Acebutolol. A review of its pharmacological properties and therapeutic efficacy in hypertension, angina pectoris and arrhythmia.

Abstract

Acebutolol is a cardioselective beta-adrenoceptor blocking drug possessing both partial agonist (intrinsic sympathomimetic) and membrane stabilising activity. In hypertension, it can be administered once or twice daily with equal effectiveness, and has been as effective at lowering blood pressure as propranolol, diuretics, and other beta-blocking drugs (metoprolol, labetalol and atenolol) and more effective than methyldopa. Acebutolol has a significantly smaller effect on resting heart rate than propranolol, metoprolol and atenolol, although direct comparisons with drugs with intrinsic sympathomimetic activity have yet to be undertaken. In both angina and arrhythmia, when administered twice daily it has been as effective as standard therapeutic agents.
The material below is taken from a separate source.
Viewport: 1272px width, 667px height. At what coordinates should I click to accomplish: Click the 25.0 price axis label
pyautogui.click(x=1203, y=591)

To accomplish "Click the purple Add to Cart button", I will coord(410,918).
The side effect profile of acebutolol appears to be comparable to that of other cardioselective beta-blockers. Its relative cardio-selectivity, partial agonist and membrane stabilising activity, hydrophilicity, and considerable extrarenal excretion may offer advantages over some beta-blocking drugs in specific patients. Choosing a beta-blocking agent, however, should be made with a knowledge of pharmacodynamic and pharmacokinetic properties of the various agents and careful consideration of how such properties may be of benefit to an individual patient.